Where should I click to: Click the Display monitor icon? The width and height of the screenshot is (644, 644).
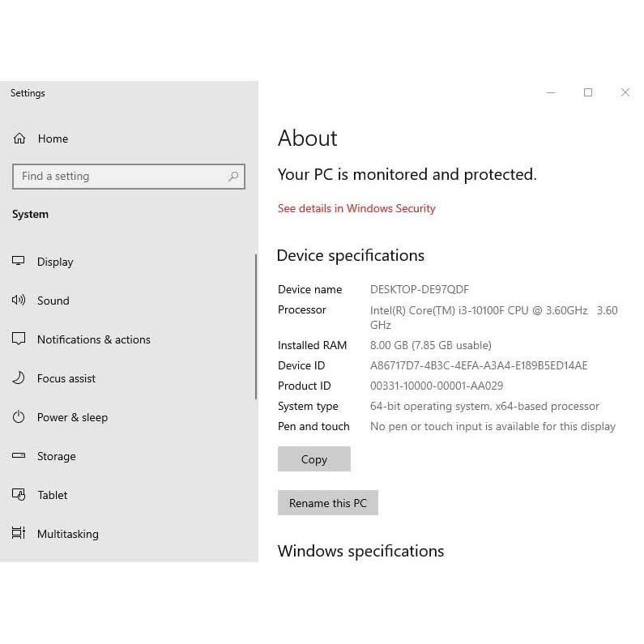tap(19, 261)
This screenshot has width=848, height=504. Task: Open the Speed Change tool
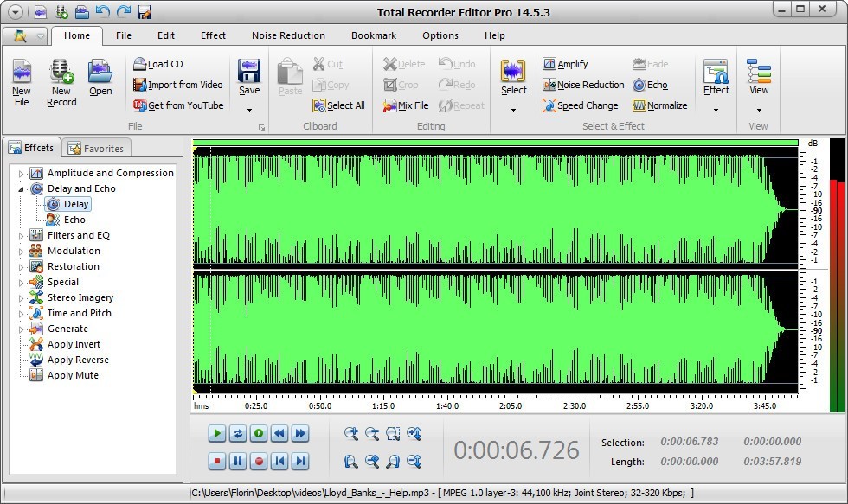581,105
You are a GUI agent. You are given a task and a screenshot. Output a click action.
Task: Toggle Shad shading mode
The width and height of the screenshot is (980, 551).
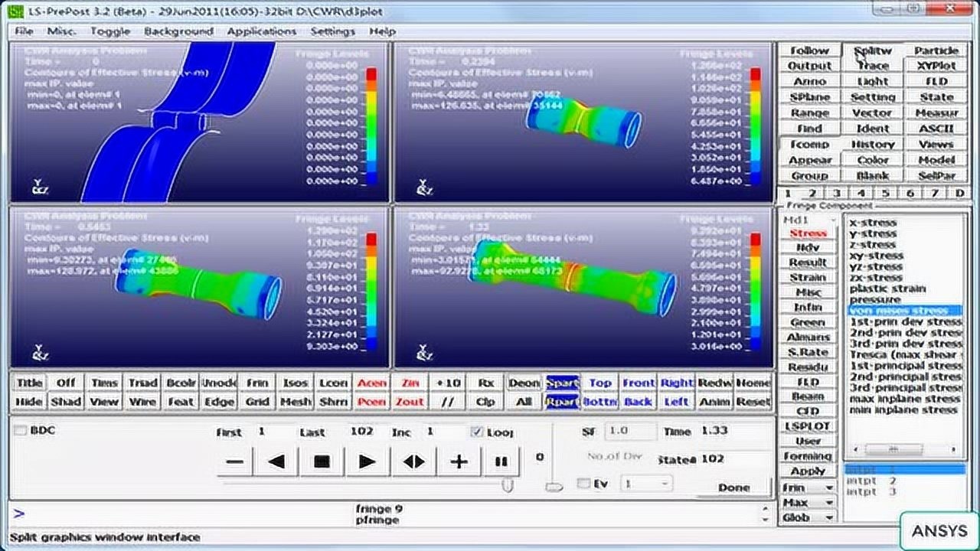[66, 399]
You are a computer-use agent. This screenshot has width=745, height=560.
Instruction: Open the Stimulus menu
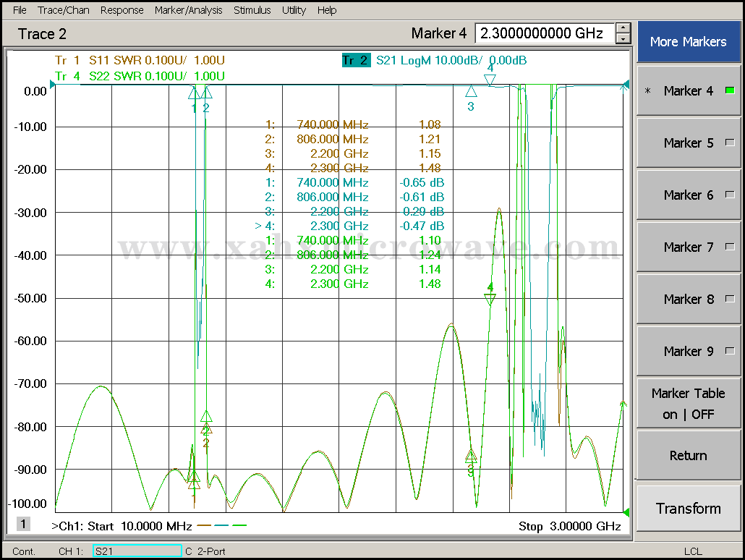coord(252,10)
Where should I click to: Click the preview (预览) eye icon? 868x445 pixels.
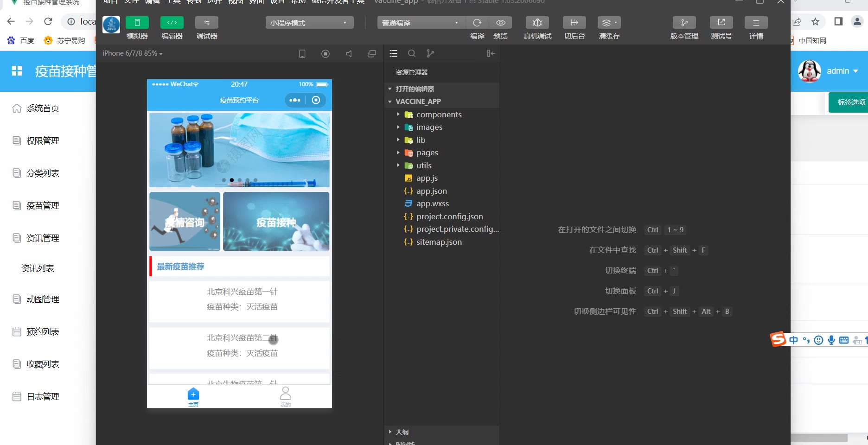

—————

## Exercise instructions
The answer must be an exact copy of the lines from the one containing "The width and height of the screenshot is (980, 551)." through the last line of the records, and nothing else. Pictures do not belong in it.

## Solution for this exercise
The width and height of the screenshot is (980, 551).
[66, 399]
You are a computer-use agent. This screenshot has width=745, height=560.
Instruction: Open the Stimulus menu
coord(252,10)
Where should I click to: Click the preview (预览) eye icon? 868x445 pixels.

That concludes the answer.